**Excerpted data**:
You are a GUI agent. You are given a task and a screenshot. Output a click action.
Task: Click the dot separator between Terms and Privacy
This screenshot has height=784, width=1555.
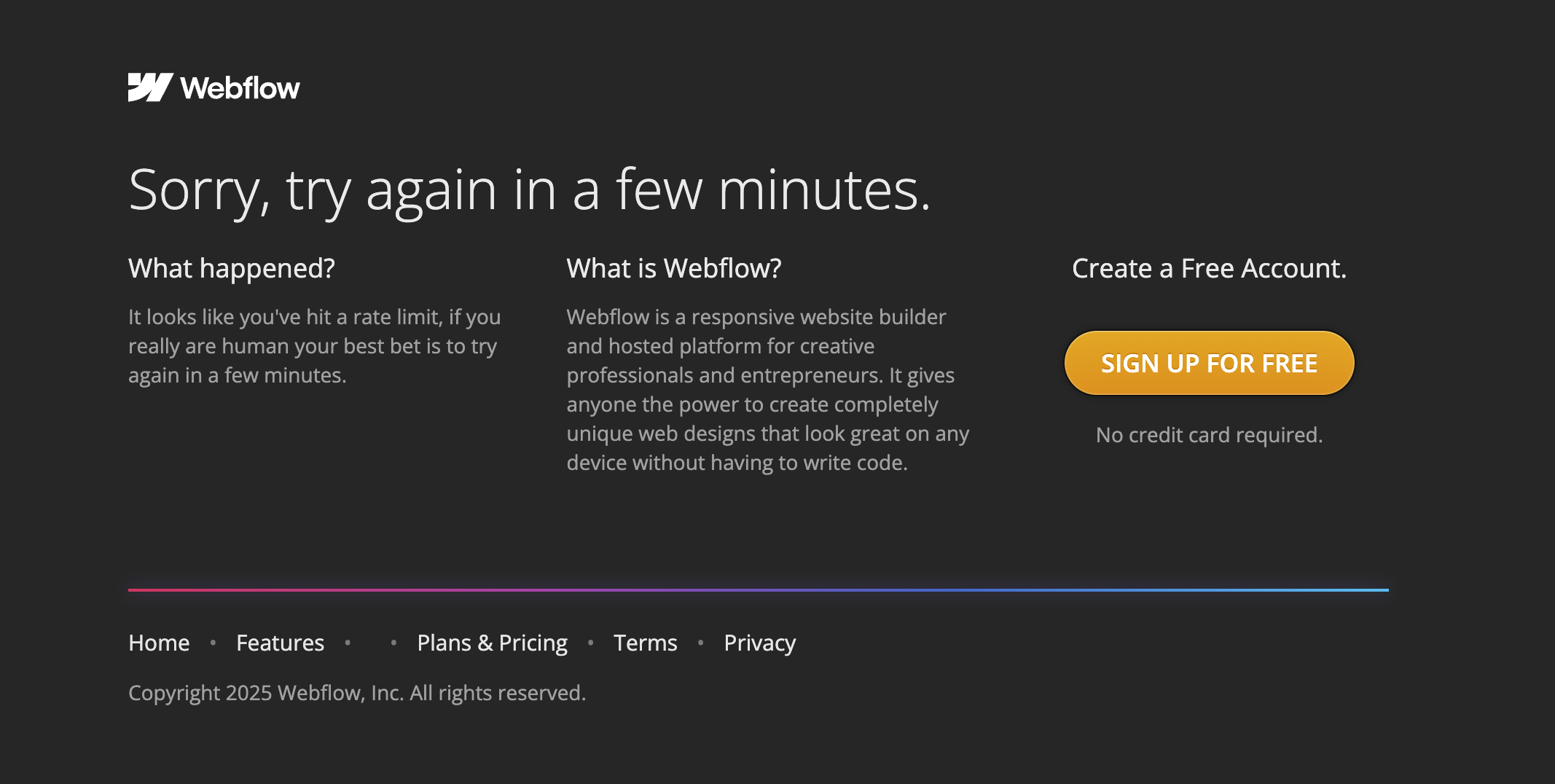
* * *
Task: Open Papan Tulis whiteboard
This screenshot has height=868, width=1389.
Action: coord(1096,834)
==
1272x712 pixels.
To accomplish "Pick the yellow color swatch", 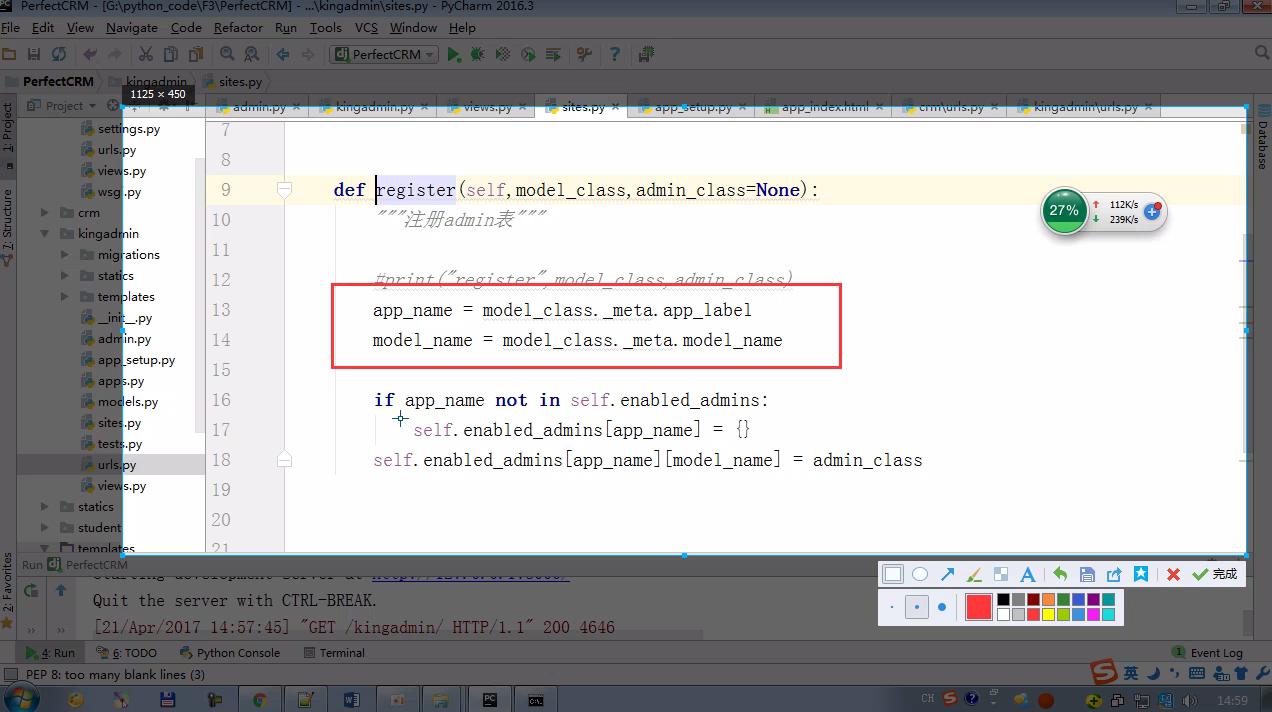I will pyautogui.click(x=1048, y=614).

**Stated goal**:
Reproduce the lines from the one containing "You are a GUI" through the one containing "This screenshot has height=784, width=1555.", inclusive, substituting "divider" for "separator" and leaving everything else unchanged. Provide only those lines.

**The completed task**:
You are a GUI agent. You are given a task and a screenshot. Output a click action.
Task: Click the dot divider between Terms and Privacy
This screenshot has height=784, width=1555.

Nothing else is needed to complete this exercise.